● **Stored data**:
= = =
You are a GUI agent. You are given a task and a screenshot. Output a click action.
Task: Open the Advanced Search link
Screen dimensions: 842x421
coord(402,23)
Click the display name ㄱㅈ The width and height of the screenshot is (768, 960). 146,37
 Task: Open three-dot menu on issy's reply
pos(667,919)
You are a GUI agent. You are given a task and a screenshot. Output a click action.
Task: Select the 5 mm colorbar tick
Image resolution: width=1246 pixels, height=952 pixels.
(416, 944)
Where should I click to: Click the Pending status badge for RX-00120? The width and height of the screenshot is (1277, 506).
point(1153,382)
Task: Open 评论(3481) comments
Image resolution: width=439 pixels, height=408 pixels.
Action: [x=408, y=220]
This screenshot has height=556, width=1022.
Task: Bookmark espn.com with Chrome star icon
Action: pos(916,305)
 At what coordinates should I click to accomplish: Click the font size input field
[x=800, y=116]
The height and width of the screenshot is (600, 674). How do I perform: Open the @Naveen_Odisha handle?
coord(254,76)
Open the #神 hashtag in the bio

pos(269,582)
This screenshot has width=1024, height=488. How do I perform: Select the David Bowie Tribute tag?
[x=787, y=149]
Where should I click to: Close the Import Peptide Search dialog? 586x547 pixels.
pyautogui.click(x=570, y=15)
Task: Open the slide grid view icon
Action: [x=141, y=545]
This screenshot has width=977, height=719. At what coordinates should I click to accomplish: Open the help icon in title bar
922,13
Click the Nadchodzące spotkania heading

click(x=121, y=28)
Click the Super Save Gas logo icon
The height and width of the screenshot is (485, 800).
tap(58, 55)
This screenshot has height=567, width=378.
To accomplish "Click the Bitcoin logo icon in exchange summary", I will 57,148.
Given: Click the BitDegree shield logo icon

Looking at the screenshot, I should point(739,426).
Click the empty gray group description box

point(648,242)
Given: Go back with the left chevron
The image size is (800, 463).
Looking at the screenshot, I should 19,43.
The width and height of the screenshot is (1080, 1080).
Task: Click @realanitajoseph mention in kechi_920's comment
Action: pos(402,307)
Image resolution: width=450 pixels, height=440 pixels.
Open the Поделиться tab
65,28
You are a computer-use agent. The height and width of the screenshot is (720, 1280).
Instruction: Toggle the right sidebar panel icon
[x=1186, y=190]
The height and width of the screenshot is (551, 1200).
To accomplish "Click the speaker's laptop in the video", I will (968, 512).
= = =
● **ACTION ITEM**: Go through the records above and, whenever a line includes the word "will", copy it.

● **SOLUTION TO THIS PROBLEM**:
To accomplish "Click the Bitcoin logo icon in exchange summary", I will 57,148.
To accomplish "Click the speaker's laptop in the video", I will (968, 512).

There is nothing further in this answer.